Q このセミナーは、援助者や教育者などが対象ですか?
人を相手にした仕事であれば、必要なポイントは共通の部分が多いので、おすすめします。
たとえば、窓口に立つ公務員、クレーム受付部署、営業職などは典型的です。
依存症者の家族など誰かの問題に必死になっている人も、
燃え尽きのリスクや予防法は同じです。
いわゆる「がんばり屋」の人も、自己チェックにいいでしょう。
Q そもそも「燃え尽き」って何でしょうか?
Q 『あしたのジョー』のように全力を出して闘い抜くこと?
バーンアウト症候群は、全力を出して自分を燃やし尽くす……といった美学とは別物です。

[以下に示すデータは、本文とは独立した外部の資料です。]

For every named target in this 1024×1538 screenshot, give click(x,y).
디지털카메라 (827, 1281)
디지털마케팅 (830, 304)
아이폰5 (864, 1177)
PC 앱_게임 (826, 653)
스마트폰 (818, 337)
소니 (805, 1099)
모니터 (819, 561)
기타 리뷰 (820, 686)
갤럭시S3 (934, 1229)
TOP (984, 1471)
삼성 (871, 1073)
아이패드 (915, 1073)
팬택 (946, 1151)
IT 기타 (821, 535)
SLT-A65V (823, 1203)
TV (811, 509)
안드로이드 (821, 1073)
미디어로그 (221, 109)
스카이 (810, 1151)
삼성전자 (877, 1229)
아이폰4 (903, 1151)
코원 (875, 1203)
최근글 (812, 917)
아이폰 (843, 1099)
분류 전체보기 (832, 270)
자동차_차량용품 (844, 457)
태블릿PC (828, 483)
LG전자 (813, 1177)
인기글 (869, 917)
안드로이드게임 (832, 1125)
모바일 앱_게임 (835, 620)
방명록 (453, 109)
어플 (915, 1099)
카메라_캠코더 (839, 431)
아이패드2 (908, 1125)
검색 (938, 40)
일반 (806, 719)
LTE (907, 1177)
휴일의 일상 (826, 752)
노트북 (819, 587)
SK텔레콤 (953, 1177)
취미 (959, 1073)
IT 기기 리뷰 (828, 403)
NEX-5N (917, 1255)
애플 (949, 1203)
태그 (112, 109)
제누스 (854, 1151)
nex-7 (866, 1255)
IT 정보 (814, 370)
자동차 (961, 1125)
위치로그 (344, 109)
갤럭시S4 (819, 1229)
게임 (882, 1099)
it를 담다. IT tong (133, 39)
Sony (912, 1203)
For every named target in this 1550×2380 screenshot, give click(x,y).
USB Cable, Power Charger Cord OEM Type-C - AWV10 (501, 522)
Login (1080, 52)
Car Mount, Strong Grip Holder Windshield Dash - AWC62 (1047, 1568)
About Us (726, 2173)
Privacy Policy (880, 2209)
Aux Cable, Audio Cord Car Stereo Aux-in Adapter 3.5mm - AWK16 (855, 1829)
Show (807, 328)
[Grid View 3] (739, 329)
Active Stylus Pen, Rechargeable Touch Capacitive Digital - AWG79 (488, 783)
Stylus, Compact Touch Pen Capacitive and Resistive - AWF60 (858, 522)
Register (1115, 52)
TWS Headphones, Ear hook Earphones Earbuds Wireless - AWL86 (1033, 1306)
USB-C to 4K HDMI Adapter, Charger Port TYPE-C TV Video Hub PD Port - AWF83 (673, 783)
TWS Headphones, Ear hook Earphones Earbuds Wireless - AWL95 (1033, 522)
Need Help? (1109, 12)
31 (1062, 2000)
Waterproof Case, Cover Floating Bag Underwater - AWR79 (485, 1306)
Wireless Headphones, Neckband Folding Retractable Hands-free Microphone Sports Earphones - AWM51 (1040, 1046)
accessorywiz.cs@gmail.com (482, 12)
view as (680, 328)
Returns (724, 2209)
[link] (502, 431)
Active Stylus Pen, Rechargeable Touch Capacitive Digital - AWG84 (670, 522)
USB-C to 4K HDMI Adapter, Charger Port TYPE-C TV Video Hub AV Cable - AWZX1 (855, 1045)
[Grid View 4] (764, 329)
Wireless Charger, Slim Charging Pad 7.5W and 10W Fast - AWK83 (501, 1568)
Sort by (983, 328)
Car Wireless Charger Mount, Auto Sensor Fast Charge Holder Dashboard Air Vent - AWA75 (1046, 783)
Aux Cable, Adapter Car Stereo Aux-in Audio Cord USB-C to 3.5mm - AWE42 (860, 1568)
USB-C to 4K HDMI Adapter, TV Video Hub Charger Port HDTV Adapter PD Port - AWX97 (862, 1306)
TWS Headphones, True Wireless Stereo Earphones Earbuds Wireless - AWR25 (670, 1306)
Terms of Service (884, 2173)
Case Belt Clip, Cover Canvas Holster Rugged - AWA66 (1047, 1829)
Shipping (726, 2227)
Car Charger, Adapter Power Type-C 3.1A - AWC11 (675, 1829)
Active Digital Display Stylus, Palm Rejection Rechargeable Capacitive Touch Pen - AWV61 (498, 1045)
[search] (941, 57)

『ジョー』の場合は、彼が自分の生き方として完全燃焼したわけですね。
バーンアウトは肉体を使って完全燃焼するのではなく、
「感情労働」の中で燃え尽きる。だからこそ対人関係職のリスクが大きいのです。
Q 「感情労働」って何ですか?
労働には3つの種類があります。
まず「肉体労働」は、疲れたら休むことが大切です。
「頭脳労働」では、疲れているのに眠れない、といったことも起きます。
切り替えの工夫が大切ですね。
「感情労働」は、医療・保健・福祉・介護・教育などの仕事の大きな部分を占めます。
相手に否定的な感情をもっていても「いい顔」をしなければならない、
逆に、過度の共感からくる消耗も生じやすい……。
バーンアウトを起こしやすいのは、感情労働なのです。
Q 「バーンアウト」と、「うつ」とは、違うのですか?
うつ病の場合は、一貫した気分の落ち込みがあって、自分を罰する考えに集中します。
バーンアウトを背景にしたうつ状態は、
*自分を責めながらも怒りの対象を持つ、
*罪悪感より絶望感や喪失感が大きい、
*取り返したいという願望や自分をもっと評価してくれる人へのあこがれ、
*他の分野での活動に対する強い不安感
……などの特徴があります。
Q どうしたらバーンアウトを予防できますか?
燃え尽きの兆候に早めに気づく。
対処法を身につける。
何よりも、仕事のスタイルや生き方のスタイルを見直すことが重要です。
このセミナーは、そのためにあります。
「燃え尽き」というと、多くの援助職は「自分には関係ない」「自分は大丈夫だ」
と思うかもしれませんが、そう感じる方にこそ、お伝えしたいのです。